Mithridates: Auditing and Boosting Backdoor Resistance of Machine Learning Pipelines

Published: 01 Jan 2024, Last Modified: 27 Jan 2025CCS 2024EveryoneRevisionsBibTeXCC BY-SA 4.0
Abstract: Machine learning (ML) models trained on data from potentially untrusted sources are vulnerable to poisoning. A small, maliciously crafted subset of the training inputs can cause the model to learn a "backdoor" task (e.g., misclassify inputs with a certain feature) in addition to its main task. Recent research proposed many hypothetical backdoor attacks whose efficacy depends on the configuration and training hyperparameters of the target model. At the same time, state-of-the-art defenses require massive changes to the existing ML pipelines and protect only against some attacks.Given the variety of potential backdoor attacks, ML engineers who are not security experts have no way to measure how vulnerable their current training pipelines are, nor do they have a practical way to compare training configurations so as to pick the more resistant ones. Deploying a defense may not be a realistic option, either. It requires evaluating and choosing from among dozens of research papers, completely re-engineering the pipeline as required by the chosen defense, and then repeating the process if the defense disrupts normal model training (while providing theoretical protection against an unknown subset of hypothetical threats).In this paper, we aim to provide ML engineers with pragmatic tools to audit the backdoor resistance of their training pipelines and to compare different training configurations, to help choose the one that best balances accuracy and security.First, we propose a universal, attack-agnostic resistance metric based on the minimum number of training inputs that must be compromised before the model learns any backdoor.Second, we design, implement, and evaluate Mithridates, a multi-stage approach that integrates backdoor resistance into the training-configuration search.
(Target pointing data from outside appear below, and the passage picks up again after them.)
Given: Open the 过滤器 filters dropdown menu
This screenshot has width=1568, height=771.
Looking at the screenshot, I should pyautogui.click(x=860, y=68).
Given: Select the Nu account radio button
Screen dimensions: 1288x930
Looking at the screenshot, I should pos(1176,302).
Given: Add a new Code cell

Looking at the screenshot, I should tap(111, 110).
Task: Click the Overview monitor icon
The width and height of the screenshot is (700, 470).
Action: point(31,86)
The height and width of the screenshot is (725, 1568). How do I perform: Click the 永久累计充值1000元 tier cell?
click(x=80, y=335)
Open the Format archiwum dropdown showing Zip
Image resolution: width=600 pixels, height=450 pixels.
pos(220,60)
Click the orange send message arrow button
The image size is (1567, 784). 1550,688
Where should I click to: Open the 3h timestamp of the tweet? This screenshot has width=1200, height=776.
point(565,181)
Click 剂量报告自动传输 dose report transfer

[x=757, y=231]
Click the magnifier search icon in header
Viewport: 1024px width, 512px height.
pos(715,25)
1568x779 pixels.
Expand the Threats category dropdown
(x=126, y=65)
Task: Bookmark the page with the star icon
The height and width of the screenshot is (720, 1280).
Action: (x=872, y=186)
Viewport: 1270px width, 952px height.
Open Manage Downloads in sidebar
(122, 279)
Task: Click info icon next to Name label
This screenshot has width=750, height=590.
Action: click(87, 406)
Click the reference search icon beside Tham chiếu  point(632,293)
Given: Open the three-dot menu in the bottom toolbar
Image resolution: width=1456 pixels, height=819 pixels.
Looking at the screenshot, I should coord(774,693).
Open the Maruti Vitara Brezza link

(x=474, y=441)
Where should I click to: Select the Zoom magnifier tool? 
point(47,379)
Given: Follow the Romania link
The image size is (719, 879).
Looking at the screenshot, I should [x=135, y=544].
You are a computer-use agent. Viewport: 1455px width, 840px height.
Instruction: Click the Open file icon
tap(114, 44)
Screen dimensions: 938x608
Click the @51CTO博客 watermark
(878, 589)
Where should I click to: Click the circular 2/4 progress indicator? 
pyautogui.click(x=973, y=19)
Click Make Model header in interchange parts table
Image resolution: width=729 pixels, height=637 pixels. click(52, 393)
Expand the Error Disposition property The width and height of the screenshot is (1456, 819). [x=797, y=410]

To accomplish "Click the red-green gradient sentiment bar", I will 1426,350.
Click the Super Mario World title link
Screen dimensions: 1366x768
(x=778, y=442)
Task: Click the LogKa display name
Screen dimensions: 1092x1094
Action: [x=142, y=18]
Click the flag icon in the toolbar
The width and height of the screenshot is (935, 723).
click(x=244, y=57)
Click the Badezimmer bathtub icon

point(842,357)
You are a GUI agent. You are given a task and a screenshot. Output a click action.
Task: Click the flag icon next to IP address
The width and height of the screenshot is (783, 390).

ML developers already rely on hyperparameter search to find configurations that maximize the model's accuracy. Mithridates extends this tool to also order configurations based on their backdoor resistance. We demonstrate that Mithridates discovers configurations whose resistance to multiple types of backdoor attacks increases by 3-5x with only a slight impact on accuracy. We also discuss extensions to AutoML and federated learning.